Dr. Meng Xun’s team improved the tumor-killing potency of the payload by incorporating exatecan, a more potent TOP1 inhibitor that is also a weak substrate for MDR transport proteins, into the ADC design. In this study, the TOP1 inhibitor exatecan was integrated into the ADC architecture to leverage its enhanced antitumor activity, thereby providing a more effective chemotherapy regimen for the treatment of refractory tumors.
Exatecan has been proven to be a more potent TOP1 inhibitor than existing DXd/SN-38, while being less susceptible to efflux by ATP-binding cassette (ABC) transporters. However, its higher hydrophobicity and the formation of aggregates during antibody conjugation have limited the application of exatecan in ADCs.

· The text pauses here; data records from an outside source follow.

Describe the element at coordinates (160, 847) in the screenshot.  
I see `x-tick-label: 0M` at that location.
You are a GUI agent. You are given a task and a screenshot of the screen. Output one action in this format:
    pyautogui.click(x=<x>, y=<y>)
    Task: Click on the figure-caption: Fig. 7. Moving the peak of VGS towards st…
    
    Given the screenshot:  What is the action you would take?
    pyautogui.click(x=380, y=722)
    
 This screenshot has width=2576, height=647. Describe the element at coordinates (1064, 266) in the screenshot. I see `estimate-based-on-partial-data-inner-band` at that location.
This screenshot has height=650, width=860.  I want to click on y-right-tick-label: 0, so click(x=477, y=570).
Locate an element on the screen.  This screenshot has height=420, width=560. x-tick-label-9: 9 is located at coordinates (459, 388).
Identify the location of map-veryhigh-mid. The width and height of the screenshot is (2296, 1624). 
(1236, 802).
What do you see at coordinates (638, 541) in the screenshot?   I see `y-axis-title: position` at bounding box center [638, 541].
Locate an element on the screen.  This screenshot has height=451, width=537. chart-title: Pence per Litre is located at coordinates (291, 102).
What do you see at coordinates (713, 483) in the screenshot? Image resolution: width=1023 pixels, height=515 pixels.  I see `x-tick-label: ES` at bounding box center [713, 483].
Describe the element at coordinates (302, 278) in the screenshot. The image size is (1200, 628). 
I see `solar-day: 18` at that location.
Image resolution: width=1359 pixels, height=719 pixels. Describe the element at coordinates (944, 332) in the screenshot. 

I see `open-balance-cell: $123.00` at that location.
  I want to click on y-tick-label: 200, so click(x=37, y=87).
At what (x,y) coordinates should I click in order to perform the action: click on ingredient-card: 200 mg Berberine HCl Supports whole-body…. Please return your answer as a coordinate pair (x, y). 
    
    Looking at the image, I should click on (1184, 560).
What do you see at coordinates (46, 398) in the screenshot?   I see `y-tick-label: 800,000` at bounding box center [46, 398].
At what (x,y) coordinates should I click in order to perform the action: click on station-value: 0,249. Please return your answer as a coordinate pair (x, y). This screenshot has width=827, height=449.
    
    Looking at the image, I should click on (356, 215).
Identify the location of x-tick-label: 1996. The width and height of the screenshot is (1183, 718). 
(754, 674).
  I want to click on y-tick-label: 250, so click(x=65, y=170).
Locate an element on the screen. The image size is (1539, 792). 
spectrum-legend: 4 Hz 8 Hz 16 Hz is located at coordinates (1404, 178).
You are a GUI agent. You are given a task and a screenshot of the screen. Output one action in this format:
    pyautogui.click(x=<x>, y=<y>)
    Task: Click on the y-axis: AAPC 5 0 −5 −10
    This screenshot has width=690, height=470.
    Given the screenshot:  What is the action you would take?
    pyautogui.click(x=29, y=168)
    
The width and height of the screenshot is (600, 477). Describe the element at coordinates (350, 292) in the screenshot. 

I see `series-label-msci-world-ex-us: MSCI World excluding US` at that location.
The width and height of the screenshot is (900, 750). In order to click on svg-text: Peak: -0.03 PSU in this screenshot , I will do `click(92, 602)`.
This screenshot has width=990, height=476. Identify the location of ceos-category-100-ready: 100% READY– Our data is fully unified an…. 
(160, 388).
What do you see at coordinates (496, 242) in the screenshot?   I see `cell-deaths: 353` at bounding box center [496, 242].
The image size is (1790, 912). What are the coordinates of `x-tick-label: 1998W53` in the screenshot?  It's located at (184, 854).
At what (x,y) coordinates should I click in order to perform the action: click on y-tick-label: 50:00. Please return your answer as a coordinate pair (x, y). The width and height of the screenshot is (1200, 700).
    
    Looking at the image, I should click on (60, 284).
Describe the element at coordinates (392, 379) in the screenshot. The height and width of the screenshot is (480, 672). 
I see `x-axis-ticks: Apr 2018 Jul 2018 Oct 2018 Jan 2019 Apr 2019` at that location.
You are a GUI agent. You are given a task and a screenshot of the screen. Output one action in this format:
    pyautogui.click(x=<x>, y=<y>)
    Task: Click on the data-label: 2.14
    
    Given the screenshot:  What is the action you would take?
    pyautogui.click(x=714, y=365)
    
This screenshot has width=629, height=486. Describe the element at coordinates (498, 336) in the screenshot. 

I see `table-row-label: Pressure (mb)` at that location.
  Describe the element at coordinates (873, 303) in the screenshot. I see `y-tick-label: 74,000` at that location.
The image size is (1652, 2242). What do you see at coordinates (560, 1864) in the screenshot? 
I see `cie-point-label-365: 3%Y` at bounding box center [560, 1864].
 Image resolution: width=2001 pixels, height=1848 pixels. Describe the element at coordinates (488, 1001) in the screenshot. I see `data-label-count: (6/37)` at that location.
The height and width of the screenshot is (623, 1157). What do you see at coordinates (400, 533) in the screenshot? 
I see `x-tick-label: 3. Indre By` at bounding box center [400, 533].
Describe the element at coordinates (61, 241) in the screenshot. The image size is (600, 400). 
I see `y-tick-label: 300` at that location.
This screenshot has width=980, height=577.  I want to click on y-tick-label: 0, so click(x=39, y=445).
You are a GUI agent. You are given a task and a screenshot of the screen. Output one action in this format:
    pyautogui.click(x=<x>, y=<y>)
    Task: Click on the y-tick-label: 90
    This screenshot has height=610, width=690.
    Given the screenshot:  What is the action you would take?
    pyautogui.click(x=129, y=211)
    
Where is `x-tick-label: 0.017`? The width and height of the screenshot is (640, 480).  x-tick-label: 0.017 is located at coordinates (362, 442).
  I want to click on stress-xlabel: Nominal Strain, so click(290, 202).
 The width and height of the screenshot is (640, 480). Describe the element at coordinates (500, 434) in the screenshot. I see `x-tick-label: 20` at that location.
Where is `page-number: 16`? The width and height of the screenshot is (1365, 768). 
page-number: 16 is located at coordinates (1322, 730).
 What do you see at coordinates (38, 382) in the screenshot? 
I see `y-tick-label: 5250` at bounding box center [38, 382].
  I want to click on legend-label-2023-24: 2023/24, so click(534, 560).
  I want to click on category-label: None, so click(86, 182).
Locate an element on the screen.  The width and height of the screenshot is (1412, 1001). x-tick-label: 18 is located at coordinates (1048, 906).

A potential approach to overcoming this obstacle is the modification of linkers. Dr. Meng Xun’s team investigated how modifications to the maleimidopropyl and para-aminobenzyl (pAB) spacer affect the aggregation of antibody-drug conjugates (ADCs). A better understanding of linker chemistry enables the conjugation of antibodies to safer and more effective drugs targeting various tumor types. They observed that, compared with existing ADCs based on trastuzumab (HER2), patritumab (HER3), sacituzumab, datopotamab (TROP2), or DS-6000 (CDH6), combining modified linkers with an exatecan payload and the aforementioned antibodies generally yielded superior antitumor efficacy relative to the original ADCs.
Furthermore, while the safety of exatecan ADCs was validated in several representative animal models in this study, early-phase clinical trials remain critical for evaluating and determining the true therapeutic window of these agents.
Finally, Dr. Gupta stated that specific advances in linker and payload chemistry are propelling the field of “targeted chemotherapy” into the era of fourth-generation antibody-drug conjugates (ADCs). Continuous exploration and research into mechanisms of drug resistance provide a theoretical foundation for designing superior drugs, which hold promise for broadly improving prognoses in cancer patients. Regarding the modern application of chemotherapy, sometimes cultivating old ground can yield new fruits.